At the other end of the scale, asking about spirituality and religion may garner the opposite reaction, with patients asking their doctors to pray with, or for them. Fortin said that the curriculum addresses this issue head-on.

"Just as if the patient had a nutritional problem, we would probably consult a nutritionist rather than try to handle it ourselves. With the patient, if we identify a spiritual problem, we refer the patient to the chaplain," he said.

Dr. Katherine Gergen-Barnett, who worked with Fortin to develop the curriculum, agreed that it's important for students to learn the boundaries between doctor and chaplain so that they can make appropriate referrals. "We can often serve as the catalyst for a person getting the support they need spiritually from the right person," she said.

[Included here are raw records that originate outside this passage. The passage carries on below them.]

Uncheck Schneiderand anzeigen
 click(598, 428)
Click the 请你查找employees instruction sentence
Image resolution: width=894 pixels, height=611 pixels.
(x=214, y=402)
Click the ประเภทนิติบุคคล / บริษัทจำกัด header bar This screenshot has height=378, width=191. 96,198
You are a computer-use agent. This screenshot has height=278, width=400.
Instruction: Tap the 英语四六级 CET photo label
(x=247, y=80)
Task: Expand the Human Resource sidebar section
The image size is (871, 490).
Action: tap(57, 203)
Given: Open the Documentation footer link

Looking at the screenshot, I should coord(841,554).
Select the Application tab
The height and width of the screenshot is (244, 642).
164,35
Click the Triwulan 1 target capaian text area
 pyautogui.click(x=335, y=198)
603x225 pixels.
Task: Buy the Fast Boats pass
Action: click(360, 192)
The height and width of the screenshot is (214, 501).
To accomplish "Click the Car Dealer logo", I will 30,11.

Though Fortin admitted he doesn't pray with patients, he said he believes doctors can if that feels appropriate. But more importantly, doctors still need to recognize that they might not be the right people for the job. "I've called pastors for patients when I've communicated bad news so that they could come up and pay a visit, or consult a hospital's chaplain to be able to provide some spiritual support," he said. "I don't feel particularly trained to do that."

The votes are counted
After leaving Togrides to watch the continuing election coverage, Fortin, Dinglasan and Villalvilla convene in a doctor's lounge. "I smiled, you couldn't see, but I thought your choice of words in that regard was perfect," said Fortin, praising Dinglasan's ability to ask about an uncomfortable subject.

"It's so helpful for those of us on this side of 80 to realize that it's OK, and people do have sex at 80 and it's never not appropriate, based on age, to ask the question. I think a lot of doctors would have thought this guy's sex life was over ages ago. Baloney," Fortin said.

"I want you to know how proud I am that you talked to him about sex. I know that was the biggie for you. And you got there and you got there in a professional, caring way.

"You got an answer that if you were this guy's doctor, that's important data. And are you going to do something with that data? No, but now I know there's nothing I need to do."

Villalvilla smiles at Dinglasan, "He wasn't taken aback."

Fortin concludes the session, "And why wasn't he taken aback? Because of the way you asked the question."